L'action de prendre les cartons et de les afficher relève du dévoilement, de la révélation d'une vérité connue (la grecque alètheia). Au chaos du sol jonché, elle fait succéder l'ordre des murs couverts d'inscriptions. C'est un grand ménage moral, une catharsis. Qui n'est pas exempte d'ambiguïtés : dans cette opération, nos créances toxiques ne font que migrer du sol au mur, et tacher un espace jusque-là immaculé ; et la confession de nos péchés reste légère, au fond, puisque Dieu désormais, c'est nous.

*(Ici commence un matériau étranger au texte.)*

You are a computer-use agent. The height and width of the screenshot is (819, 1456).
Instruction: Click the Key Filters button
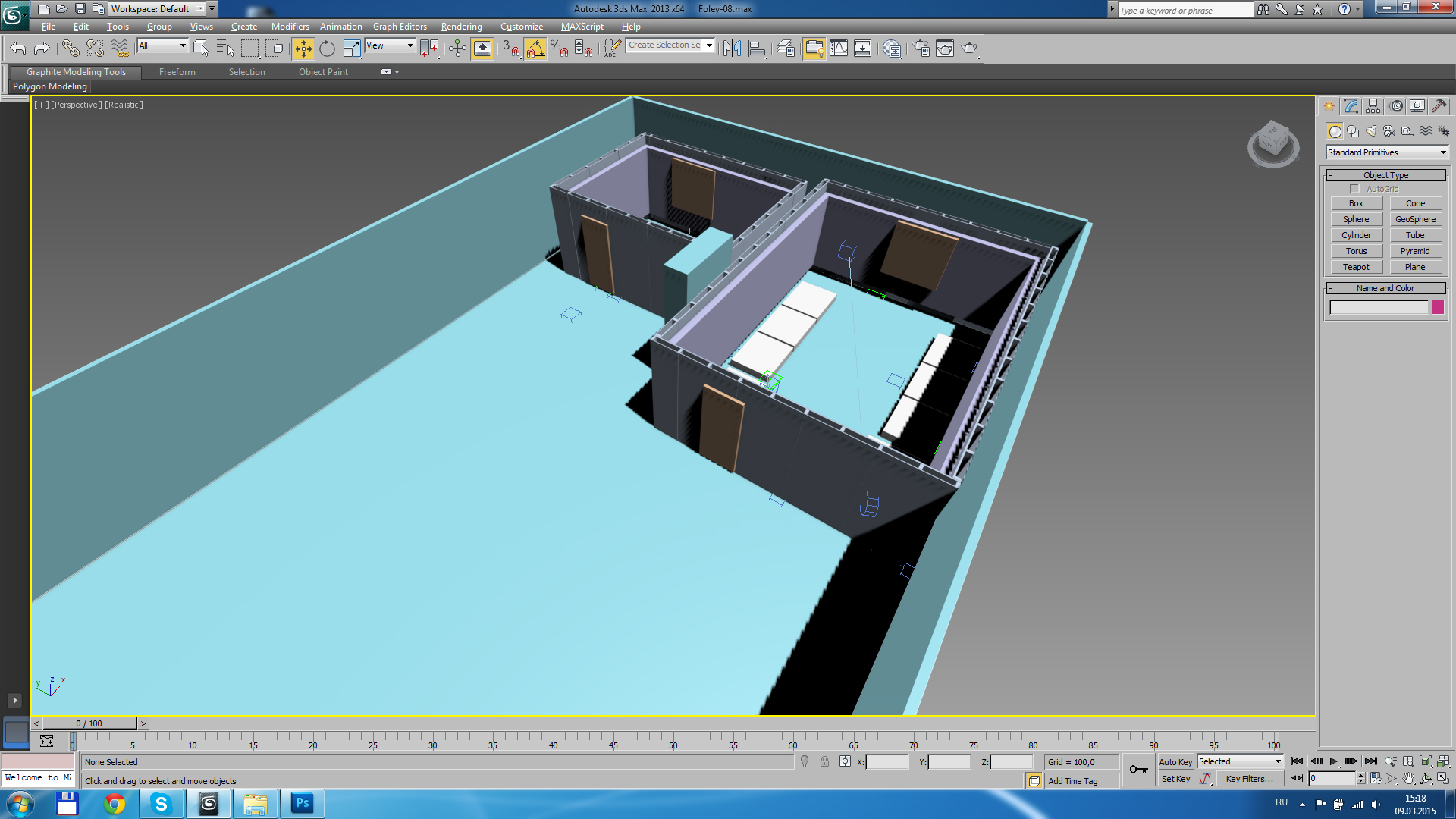click(1249, 779)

Laughing Hole dure six heures au cours desquelles les trois performeuses, fatiguées de rire, doivent se relayer pour tenir le choc. Le public peut aller et venir à sa guise, mais il me paraît plus judicieux de rester jusqu'à la fin. Pour le spectateur, c'est un exercice de patience, d'ascèse, d'extase. Aveu : je ne suis resté que trois heures trente. Mais j'étais obligé de partir, j'aurais aimé rester jusque au bout.
J'ai vécu Ha ! Ha ! comme une agression qui manquait sa cible, comme une balle perdue. Je suis plus sensible à Laughing Hole, qui prend davantage la forme d'une cérémonie expiatoire, d'une séance de thérapie collective, de conjuration du sort par la fixation symbolique des maux-mots. C'est une pièce pour repentis. Chez La Ribot, je ne me sens pas agressé, mais plutôt rasséréné, pris par la main, invité à la méditation, à changer d'attitude.

Un bémol cependant. Nombreux sont les artistes qui, chacun à sa manière - bouffonne chez Fabre, protestataire chez Marin, intellectualisée chez La Ribot, dénoncent les travers destructeurs de notre société. Dénoncer, c'est bien, mais nos médias politiques et culturels se chargent déjà bien assez de nous étriller à longueur de journée ; proposer, c'est mieux. J'attends aussi cela d'un artiste engagé.

♥♥♥♥ Laughing Hole, de La Ribot, a été donné au centre Pompidou le 1er avril 2009.